Copy the listing below exactly, from the line with "Click Do not share my personal information" up to and including the line with "pos(772,77)".

──────── Data entries

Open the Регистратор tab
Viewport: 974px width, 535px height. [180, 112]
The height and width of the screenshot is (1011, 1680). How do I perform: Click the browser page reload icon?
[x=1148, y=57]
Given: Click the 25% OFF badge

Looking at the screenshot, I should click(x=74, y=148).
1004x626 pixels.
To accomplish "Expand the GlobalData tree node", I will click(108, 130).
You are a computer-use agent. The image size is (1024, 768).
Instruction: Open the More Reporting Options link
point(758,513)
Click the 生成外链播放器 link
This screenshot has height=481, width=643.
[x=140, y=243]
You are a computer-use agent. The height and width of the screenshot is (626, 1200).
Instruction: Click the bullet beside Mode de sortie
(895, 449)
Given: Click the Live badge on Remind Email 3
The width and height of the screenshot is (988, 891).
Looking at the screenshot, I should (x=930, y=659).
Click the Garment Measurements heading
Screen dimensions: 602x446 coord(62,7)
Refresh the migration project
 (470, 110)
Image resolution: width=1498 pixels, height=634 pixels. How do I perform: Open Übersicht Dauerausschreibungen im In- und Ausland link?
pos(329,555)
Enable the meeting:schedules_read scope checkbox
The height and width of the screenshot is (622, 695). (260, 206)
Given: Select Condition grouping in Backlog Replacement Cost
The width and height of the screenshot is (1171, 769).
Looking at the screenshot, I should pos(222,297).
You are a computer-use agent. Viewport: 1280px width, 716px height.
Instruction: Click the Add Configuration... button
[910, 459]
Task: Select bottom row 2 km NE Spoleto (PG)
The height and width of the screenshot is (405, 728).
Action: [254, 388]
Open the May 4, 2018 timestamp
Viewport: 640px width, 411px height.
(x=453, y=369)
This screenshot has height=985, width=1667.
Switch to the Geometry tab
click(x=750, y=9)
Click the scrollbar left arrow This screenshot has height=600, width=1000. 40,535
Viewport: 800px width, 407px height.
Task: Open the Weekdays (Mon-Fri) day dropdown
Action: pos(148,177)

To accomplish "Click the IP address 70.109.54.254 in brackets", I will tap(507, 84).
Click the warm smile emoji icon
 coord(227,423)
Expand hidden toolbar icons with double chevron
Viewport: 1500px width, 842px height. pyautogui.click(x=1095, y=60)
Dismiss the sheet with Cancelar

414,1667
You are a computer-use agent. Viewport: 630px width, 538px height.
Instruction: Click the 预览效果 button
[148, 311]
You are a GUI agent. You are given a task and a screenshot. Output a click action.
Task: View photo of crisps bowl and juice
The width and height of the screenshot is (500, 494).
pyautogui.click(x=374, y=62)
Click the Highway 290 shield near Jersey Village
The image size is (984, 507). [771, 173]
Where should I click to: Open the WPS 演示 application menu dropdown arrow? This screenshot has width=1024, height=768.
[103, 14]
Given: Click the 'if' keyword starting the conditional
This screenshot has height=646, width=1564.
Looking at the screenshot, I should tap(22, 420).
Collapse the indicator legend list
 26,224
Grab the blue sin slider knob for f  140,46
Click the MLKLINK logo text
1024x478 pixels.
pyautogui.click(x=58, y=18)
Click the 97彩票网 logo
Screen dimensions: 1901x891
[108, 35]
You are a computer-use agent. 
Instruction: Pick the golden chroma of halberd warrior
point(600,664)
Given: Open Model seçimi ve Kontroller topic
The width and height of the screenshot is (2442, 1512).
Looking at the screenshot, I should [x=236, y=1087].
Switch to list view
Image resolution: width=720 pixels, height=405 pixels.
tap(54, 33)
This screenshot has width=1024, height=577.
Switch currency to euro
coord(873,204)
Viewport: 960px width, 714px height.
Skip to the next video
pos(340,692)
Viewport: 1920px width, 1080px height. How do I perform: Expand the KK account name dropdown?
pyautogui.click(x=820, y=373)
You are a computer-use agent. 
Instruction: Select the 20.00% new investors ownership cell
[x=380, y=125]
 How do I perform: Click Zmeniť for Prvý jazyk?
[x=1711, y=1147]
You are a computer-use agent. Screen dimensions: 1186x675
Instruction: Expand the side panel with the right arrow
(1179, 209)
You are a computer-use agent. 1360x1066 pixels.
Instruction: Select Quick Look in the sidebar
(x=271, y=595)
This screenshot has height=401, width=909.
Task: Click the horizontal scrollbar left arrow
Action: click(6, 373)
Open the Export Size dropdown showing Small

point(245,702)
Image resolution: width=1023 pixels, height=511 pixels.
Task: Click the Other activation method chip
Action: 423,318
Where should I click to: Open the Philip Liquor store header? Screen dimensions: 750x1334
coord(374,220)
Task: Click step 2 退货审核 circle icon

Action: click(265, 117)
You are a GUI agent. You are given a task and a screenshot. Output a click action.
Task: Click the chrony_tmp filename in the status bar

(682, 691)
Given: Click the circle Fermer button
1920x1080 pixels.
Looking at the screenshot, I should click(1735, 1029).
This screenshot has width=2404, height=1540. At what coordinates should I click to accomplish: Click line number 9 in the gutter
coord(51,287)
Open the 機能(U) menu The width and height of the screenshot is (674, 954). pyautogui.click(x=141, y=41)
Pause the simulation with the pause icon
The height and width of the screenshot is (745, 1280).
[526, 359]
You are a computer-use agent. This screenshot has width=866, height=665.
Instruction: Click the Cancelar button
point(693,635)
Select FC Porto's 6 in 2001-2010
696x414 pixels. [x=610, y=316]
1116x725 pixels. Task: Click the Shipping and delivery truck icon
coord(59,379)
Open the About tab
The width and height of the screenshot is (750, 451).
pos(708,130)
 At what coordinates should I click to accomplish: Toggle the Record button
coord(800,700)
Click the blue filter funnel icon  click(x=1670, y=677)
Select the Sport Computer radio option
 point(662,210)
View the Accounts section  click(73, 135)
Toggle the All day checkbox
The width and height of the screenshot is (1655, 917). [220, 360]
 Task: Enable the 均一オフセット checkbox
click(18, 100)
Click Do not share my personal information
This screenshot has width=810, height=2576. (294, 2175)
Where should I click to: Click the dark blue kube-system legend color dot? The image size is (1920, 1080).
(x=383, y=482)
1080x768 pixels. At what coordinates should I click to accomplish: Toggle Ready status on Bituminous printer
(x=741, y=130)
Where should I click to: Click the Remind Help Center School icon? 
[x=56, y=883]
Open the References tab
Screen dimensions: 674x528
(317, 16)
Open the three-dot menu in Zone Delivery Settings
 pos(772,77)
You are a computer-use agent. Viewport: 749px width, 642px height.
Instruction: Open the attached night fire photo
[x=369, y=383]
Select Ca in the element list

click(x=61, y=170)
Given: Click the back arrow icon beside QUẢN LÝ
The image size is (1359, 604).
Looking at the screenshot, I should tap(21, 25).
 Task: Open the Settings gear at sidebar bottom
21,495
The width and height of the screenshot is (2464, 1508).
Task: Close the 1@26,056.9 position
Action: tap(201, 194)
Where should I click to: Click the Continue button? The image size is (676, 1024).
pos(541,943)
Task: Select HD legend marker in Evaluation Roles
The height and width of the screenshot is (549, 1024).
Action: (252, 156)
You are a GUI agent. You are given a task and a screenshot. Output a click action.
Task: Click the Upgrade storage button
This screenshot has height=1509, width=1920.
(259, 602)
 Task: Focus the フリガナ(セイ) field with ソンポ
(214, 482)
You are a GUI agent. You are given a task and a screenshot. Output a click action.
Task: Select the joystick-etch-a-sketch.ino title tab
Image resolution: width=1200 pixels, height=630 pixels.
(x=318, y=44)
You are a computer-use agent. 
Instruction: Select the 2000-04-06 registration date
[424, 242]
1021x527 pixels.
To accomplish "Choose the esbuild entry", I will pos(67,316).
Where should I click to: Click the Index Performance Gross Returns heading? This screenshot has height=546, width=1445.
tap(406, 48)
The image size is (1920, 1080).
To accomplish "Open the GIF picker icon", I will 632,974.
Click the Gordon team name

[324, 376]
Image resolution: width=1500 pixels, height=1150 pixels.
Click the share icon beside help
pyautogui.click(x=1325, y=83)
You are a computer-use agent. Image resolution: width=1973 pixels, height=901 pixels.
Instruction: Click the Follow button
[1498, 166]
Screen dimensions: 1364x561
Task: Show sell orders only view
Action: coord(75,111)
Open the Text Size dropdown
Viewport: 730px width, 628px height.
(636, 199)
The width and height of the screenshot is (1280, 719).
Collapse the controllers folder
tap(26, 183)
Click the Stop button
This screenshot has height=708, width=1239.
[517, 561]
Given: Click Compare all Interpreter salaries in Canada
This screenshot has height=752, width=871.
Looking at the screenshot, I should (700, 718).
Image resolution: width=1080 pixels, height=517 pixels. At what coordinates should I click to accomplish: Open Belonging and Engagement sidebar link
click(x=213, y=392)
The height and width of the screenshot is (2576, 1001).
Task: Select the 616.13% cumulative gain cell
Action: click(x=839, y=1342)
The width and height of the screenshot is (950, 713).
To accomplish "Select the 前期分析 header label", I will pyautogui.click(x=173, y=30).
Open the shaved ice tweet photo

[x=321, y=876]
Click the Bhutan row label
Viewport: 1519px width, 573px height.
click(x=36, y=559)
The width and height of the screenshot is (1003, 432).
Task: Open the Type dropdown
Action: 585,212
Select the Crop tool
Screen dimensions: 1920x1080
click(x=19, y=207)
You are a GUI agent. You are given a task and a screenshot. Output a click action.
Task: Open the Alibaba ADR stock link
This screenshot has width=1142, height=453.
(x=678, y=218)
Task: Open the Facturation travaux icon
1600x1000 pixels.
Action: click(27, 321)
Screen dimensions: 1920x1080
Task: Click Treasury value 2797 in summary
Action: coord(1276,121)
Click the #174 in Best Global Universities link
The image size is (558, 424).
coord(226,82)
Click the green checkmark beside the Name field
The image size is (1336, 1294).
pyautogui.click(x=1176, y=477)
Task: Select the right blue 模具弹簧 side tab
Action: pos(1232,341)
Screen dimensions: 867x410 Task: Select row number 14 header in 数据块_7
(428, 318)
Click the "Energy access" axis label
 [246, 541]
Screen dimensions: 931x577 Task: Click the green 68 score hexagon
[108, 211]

────────────────

> **Task solution**:
Click Do not share my personal information
This screenshot has width=810, height=2576. (294, 2175)
Where should I click to: Click the dark blue kube-system legend color dot? The image size is (1920, 1080).
(x=383, y=482)
1080x768 pixels. At what coordinates should I click to accomplish: Toggle Ready status on Bituminous printer
(x=741, y=130)
Where should I click to: Click the Remind Help Center School icon? 
[x=56, y=883]
Open the References tab
Screen dimensions: 674x528
(317, 16)
Open the three-dot menu in Zone Delivery Settings
 pos(772,77)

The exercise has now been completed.